In May, a report by the Parliamentary and Health Service Ombudsman into complaints about end of life care found serious issues with the provision of that service. This included poor communication with families – tragically, meaning that some reported losing a chance to say goodbye to a dying loved one – and poor pain management resulting in unnecessary suffering of patients. The report also reported what the independent review, Health Committee, and LSE identified: poor planning and fragmented, uncoordinated care, often compounded by inadequate out-of-hours services.
In response to these structural problems, the pathway to proper reform is known, has been made clear, and could save money rather than lead to a greater strain on the public purse. The Commons report recommended access to palliative care in community settings and hospitals, as well as hospices. The 2011 review estimated that provision of more community-based services could reduce the number of hospital deaths by 60,000 a year, calculating that the annual saving to hospitals would be £180 million. The LSE report came to similar conclusions, finding that providing palliative community care to those that need it could improve the quality of life for thousands of patients and save millions in NHS money by preventing unwanted and distressing hospital treatment.
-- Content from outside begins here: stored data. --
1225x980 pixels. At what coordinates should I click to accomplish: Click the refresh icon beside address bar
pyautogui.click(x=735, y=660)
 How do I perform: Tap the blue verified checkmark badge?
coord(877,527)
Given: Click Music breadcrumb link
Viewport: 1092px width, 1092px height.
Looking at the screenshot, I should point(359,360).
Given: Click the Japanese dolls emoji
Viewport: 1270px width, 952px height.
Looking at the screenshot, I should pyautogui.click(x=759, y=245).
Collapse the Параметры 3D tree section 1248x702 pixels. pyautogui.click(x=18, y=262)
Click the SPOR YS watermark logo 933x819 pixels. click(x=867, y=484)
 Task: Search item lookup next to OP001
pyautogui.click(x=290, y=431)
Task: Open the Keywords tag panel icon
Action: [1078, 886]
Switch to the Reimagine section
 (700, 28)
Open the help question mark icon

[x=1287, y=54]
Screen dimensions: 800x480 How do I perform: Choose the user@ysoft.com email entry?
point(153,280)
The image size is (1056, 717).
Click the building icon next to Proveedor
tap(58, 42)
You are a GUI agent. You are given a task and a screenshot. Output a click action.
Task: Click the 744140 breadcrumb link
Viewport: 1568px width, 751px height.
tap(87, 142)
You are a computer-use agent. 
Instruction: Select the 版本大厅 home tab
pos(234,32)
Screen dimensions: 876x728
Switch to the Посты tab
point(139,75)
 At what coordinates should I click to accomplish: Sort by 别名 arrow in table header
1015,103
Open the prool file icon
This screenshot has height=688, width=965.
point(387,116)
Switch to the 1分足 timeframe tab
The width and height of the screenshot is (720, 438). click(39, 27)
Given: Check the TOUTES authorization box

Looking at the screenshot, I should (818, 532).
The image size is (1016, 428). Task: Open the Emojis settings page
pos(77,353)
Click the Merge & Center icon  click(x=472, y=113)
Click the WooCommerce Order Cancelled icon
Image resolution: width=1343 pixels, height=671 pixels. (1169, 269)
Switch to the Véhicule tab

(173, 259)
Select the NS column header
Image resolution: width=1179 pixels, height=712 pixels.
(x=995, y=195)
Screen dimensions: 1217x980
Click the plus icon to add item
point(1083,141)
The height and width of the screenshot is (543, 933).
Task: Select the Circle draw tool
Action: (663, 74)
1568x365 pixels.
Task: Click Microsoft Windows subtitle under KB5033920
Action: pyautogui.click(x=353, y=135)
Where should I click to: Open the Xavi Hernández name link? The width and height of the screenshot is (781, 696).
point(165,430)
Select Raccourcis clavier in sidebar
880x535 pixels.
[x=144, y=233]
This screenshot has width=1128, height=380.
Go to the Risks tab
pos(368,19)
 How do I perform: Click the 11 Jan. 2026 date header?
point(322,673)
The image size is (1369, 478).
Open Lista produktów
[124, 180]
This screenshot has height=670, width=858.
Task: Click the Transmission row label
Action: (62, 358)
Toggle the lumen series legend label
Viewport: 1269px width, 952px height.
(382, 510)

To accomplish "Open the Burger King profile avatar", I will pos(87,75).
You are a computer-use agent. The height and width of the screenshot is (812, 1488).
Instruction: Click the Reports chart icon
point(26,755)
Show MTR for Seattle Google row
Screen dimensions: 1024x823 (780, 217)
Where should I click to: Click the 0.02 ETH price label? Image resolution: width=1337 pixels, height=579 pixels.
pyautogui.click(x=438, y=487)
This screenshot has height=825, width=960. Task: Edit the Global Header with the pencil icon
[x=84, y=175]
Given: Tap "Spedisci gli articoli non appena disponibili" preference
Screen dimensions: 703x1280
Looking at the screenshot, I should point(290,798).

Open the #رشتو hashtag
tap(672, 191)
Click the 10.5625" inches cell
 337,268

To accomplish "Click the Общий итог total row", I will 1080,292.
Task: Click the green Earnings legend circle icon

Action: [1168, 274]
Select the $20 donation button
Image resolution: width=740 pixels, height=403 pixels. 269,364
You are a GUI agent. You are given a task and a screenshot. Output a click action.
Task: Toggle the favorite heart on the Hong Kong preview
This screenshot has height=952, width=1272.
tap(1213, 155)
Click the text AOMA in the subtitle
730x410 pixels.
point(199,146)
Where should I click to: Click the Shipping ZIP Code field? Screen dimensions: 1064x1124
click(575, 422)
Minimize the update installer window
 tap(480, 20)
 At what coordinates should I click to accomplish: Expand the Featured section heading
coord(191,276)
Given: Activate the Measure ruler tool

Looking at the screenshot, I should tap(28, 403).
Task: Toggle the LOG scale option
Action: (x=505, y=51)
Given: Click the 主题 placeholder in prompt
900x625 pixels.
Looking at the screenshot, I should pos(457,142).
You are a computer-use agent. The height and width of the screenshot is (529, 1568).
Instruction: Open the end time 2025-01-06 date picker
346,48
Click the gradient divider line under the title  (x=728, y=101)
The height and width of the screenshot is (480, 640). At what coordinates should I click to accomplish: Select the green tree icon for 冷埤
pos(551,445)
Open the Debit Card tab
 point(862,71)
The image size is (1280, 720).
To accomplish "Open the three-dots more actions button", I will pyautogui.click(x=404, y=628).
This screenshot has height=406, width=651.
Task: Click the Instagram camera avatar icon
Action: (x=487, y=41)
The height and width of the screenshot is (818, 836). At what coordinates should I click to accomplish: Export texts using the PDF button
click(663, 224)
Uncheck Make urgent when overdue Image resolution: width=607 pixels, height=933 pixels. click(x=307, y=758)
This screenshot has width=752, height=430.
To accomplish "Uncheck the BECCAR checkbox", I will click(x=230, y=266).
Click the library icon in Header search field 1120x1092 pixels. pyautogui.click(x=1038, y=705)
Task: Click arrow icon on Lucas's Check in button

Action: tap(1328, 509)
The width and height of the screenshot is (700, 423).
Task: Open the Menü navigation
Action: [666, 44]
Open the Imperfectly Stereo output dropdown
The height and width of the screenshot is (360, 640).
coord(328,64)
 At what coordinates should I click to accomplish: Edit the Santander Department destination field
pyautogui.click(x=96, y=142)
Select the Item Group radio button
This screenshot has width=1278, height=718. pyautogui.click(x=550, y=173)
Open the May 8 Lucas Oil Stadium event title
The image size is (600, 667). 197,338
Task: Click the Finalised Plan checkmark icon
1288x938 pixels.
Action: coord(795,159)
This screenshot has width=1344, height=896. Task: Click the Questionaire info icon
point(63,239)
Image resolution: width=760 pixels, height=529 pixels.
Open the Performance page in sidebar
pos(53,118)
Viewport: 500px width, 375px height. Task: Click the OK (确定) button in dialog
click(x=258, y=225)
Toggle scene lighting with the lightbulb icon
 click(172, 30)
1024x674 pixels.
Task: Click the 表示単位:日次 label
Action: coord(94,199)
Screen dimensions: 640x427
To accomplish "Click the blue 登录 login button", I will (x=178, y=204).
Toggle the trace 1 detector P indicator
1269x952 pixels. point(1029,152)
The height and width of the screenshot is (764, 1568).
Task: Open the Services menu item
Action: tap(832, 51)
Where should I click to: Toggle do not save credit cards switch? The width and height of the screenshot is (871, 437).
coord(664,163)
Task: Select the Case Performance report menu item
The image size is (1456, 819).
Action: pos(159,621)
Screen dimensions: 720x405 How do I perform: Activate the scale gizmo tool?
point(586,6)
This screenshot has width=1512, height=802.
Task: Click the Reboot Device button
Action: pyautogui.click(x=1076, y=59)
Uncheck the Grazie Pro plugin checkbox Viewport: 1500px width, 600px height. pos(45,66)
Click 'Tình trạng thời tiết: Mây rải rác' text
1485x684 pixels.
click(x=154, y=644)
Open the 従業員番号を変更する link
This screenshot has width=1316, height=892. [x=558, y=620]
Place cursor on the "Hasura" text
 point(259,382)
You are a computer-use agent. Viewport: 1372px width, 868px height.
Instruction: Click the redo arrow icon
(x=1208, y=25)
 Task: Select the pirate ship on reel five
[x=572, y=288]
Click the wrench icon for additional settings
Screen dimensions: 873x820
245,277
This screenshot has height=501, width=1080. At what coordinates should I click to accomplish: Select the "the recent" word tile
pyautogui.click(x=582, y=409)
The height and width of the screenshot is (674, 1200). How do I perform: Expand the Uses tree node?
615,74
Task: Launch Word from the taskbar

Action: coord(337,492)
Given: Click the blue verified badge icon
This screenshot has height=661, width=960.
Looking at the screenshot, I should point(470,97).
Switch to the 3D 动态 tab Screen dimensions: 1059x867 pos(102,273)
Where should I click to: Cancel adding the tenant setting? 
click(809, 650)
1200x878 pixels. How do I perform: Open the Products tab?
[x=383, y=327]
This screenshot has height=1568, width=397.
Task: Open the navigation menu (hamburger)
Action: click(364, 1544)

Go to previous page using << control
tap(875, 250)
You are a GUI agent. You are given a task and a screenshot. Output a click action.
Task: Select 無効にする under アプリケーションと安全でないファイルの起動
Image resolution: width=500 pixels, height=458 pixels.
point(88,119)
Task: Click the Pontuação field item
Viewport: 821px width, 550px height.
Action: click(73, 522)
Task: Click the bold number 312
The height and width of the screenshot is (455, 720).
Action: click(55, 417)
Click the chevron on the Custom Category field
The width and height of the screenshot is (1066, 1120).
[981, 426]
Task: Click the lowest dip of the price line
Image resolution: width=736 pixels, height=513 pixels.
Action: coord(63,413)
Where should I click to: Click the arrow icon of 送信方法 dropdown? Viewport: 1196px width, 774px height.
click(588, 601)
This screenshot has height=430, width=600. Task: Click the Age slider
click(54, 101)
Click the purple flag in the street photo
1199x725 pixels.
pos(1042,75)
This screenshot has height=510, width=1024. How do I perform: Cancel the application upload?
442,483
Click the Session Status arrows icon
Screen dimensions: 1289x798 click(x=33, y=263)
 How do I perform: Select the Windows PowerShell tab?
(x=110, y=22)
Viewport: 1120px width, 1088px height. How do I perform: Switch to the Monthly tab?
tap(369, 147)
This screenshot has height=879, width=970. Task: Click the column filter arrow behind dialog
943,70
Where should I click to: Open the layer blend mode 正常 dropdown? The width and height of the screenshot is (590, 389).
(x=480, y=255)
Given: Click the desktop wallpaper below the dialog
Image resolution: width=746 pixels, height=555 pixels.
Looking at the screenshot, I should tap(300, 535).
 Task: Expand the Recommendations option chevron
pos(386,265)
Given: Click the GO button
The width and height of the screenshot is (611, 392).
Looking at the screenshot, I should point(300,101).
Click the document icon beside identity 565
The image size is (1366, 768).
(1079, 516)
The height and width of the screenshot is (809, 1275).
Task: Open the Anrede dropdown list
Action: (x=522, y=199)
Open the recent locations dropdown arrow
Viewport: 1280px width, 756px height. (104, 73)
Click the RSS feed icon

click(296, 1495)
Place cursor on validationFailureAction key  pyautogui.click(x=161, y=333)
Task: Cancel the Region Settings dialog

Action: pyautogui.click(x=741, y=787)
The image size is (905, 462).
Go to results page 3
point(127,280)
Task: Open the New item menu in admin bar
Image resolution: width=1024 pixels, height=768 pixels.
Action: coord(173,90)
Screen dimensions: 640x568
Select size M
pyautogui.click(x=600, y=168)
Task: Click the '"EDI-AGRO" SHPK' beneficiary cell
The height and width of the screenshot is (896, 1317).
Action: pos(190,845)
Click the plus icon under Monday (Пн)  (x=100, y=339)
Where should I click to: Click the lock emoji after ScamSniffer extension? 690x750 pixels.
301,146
Meanwhile, Lady Finlay of Llandaff, a cross-bench peer, immediate former President of the British Medical Association, co-chair of end-of-life think tank Living and Dying Well, and one of Britain’s leading experts in palliative care medicine, has tabled an Access to Palliative Care Bill in the House of Lords that would ensure that all health and social care providers receive the necessary education and training in palliative care and are thereby enabled to provide a quality service for patients who need it. This would mean that the individual analgesic requirements of patients would become a priority and a duty for all medical professionals. It would also involve training all staff in how to handle the sensitive communications between themselves, dying patients, and their loved ones, so that needed psychological and emotional support is provided at all times. This would give the comforting sense of control back to people at one of the most uncertain times of their lives. In addition to this, Lady Finlay’s Bill aims to resolve problems such the access needed by healthcare workers to the essential palliative medication for patients at all times, and to the specialist advice needed to properly care for those with complex conditions.
All these changes would effectively create an efficient, humane, and universal system of palliative provision that would have the flexibility and trust essential to putting patient decisions about their treatment at the core of care. If this Government can support and accomplish such necessary healthcare reforms, complementing the crucial legal protections of vulnerable people, it would accomplish the necessary harmony between social compassion and legal strength that only a truly Conservative approach to the issue can provide.
By cementing British global leadership in the provision of end-of-life care and transcending the dangerous distraction of the assisted suicide debate, we could provide for the world a shining example of how, without endangering the vulnerable or compromising fundamental medical ethics, true dignity in dying can be achieved.
Peter D. Williams is Executive Officer for Right To Life and was part of Fiona Bruce MP’s team that defeated the Marris Bill.